Product driven companies, inventors from all backgrounds and market researchers have long studied how some innovations take off while others fizzle. So, why do some innovations gain traction? Given two similar but competing inventions, what factors lead to one eclipsing the other? Why do some pioneering ideas and inventions fail only to succeed from a different instigator years, sometimes decades, later? Answers to these questions would undoubtedly make many inventors household names, but as is the case in most human endeavors, the process of innovation is murky and more of an art than a science.
Author and columnist Matt Ridley offers some possible answers to the conundrum.
Bill Moggridge, who invented the laptop computer in 1982, died last week. His idea of using a hinge to attach a screen to a keyboard certainly caught on big, even if the first model was heavy, pricey and equipped with just 340 kilobytes of memory.

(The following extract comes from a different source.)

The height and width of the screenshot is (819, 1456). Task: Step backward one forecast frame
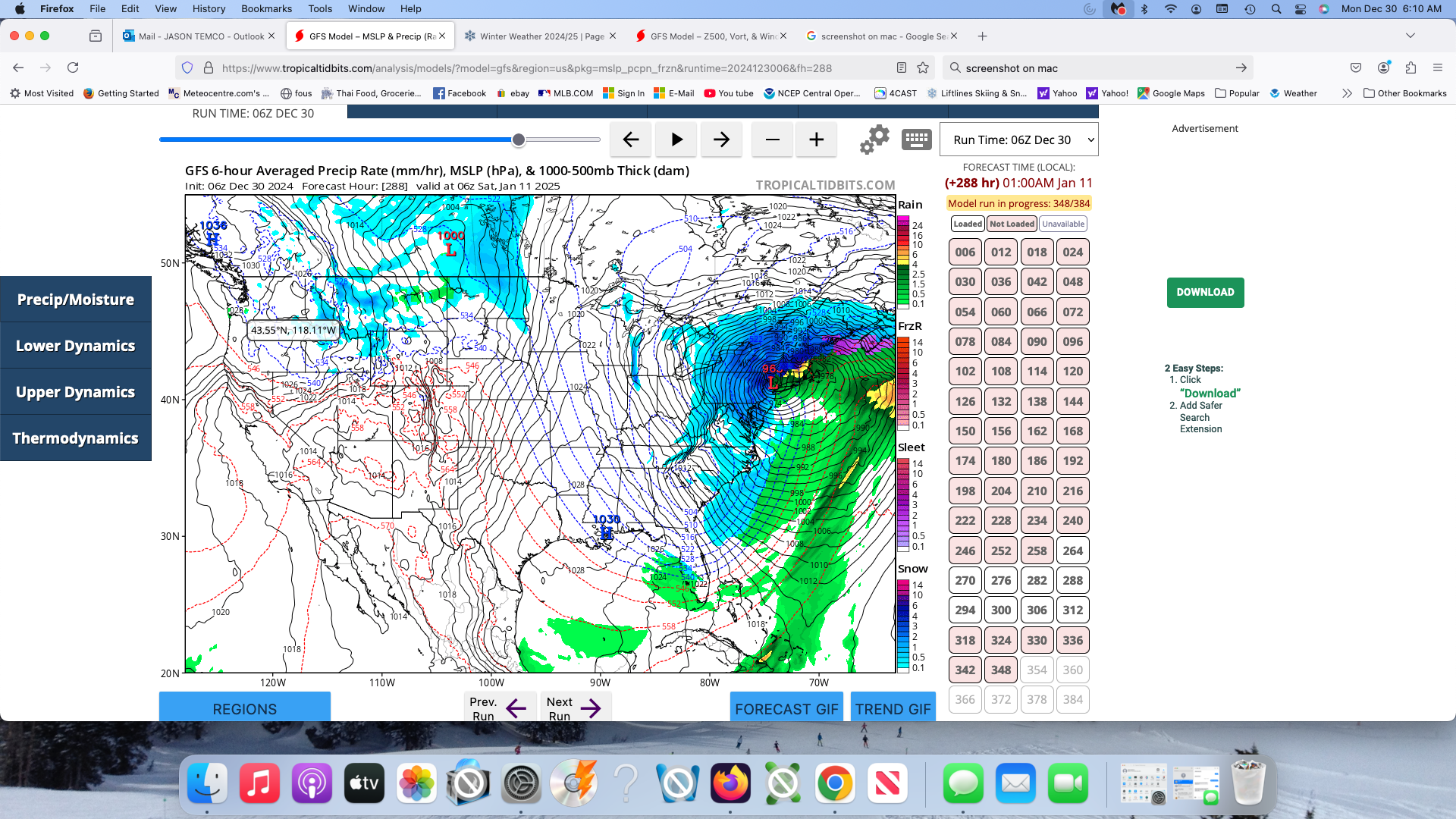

But if Mr. Moggridge had never lived, there is little doubt that somebody else would have come up with the idea.
The phenomenon of multiple discovery is well known in science. Innovations famously occur to different people in different places at the same time. Whether it is calculus (Newton and Leibniz), or the planet Neptune (Adams and Le Verrier), or the theory of natural selection (Darwin and Wallace), or the light bulb (Edison, Swan and others), the history of science is littered with disputes over bragging rights caused by acts of simultaneous discovery.

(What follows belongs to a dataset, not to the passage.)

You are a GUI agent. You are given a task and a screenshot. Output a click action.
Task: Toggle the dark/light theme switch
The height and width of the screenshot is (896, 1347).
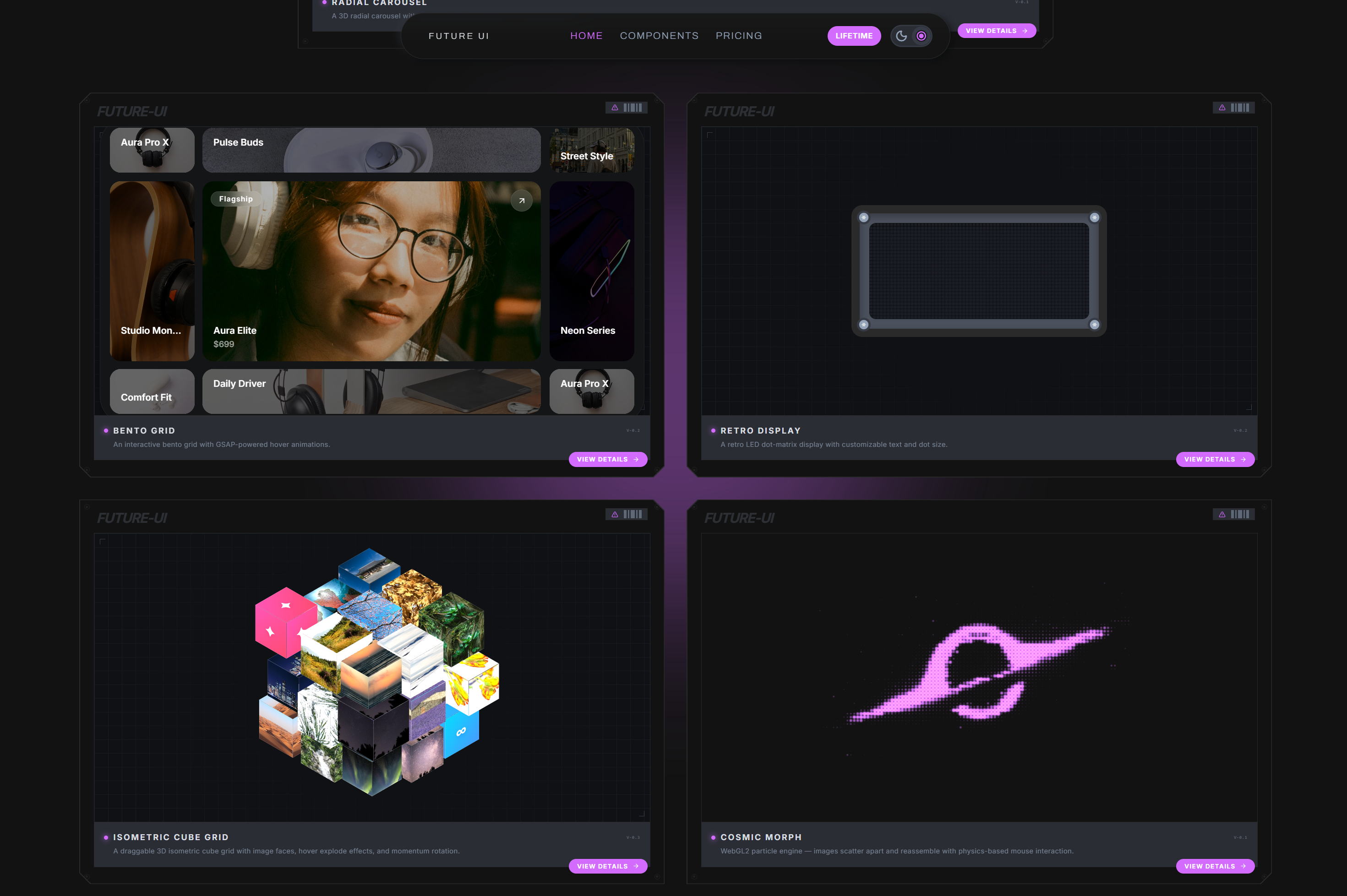click(x=911, y=35)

As Kevin Kelly argues in his book “What Technology Wants,” there is an inexorability about technological evolution, expressed in multiple discovery, that makes it look as if technological innovation is an autonomous process with us as its victims rather than its directors.
Yet some inventions seem to have occurred to nobody until very late. The wheeled suitcase is arguably such a, well, case. Bernard Sadow applied for a patent on wheeled baggage in 1970, after a Eureka moment when he was lugging his heavy bags through an airport while a local worker effortlessly pushed a large cart past. You might conclude that Mr. Sadow was decades late. There was little to stop his father or grandfather from putting wheels on bags.
Mr. Sadow’s bags ran on four wheels, dragged on a lead like a dog. Seventeen years later a Northwest Airlines pilot, Robert Plath, invented the idea of two wheels on a suitcase held vertically, plus a telescopic handle to pull it with. This “Rollaboard,” now ubiquitous, also feels as if it could have been invented much earlier.
Or take the can opener, invented in the 1850s, eight decades after the can. Early 19th-century soldiers and explorers had to make do with stabbing bayonets into food cans. “Why doesn’t somebody come up with a wheeled cutter?” they must have muttered (or not) as they wrenched open the cans.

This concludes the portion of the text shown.